The Plio-Pleistocene Merced Formation was deposited in a tectonically dynamic basin and is presently uplifted and exposed in the coastal bluffs between San Francisco and Daly City, California. The unit comprises over 1700 m of marginal marine sediments packaged into over 40 unconformity-bounded, generally progradational sequences. In marginal marine basins, accommodation space is controlled by eustatic sea-level change, vertical motion of the basin floor and sedimentation rate.

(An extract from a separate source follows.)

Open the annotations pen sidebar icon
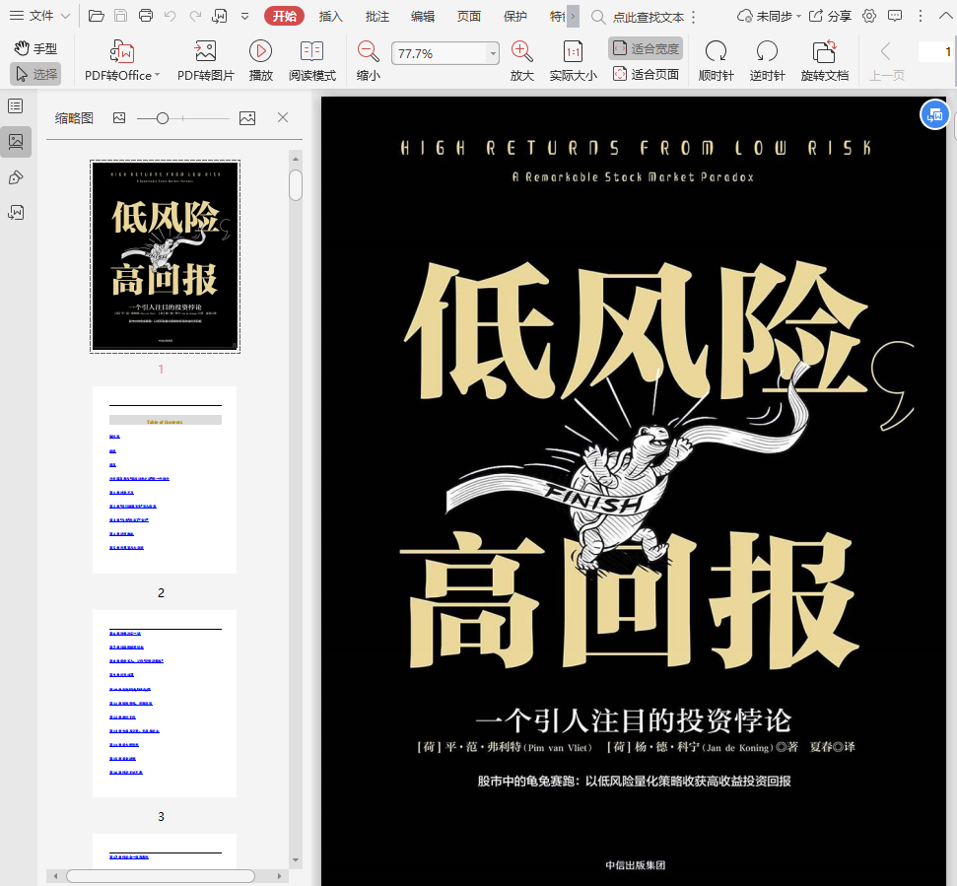 click(16, 177)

To investigate the control of eustasy, sedimentation rate and localized tectonic subsidence on sequence formation, we examined the coastal stratigraphy and compared it with available age data for the formation and attempted to match sequence boundaries to the ages of Quaternary sea level high stands indicated by the most recent oxygen isotope curve (OIS) curve. Using a 400 ka and 500 ka age for an ash marker bed in the formation, we created two time-deposition models in which we attempted to fit transgressional sequences to Quaternary sea-level highstands. In the upper part of the Merced, where mineralogical data indicate an increased sedimentation rate, the transgressional sequence boundaries match well with sea level high stands in both models. However, in the lower parts of the section, there are more sequence boundaries than high stands in both models indicating that sequence formation may have been tectonically driven. During deposition of the lower part of the formation, the Merced basin was likely more sensitive to minor sea-level fluctuations because of tectonically driven subsidence, whereas transgressional sequence boundaries in the upper section, during the time of increased sedimentation appear to have been driven by eustatic changes. Throughout this time period, subsidence within the basin was also beginning to slow and, during deposition of the uppermost sequences, contraction was beginning to change the basin into the uplifted block that is currently exposed to erosion along the sea cliffs.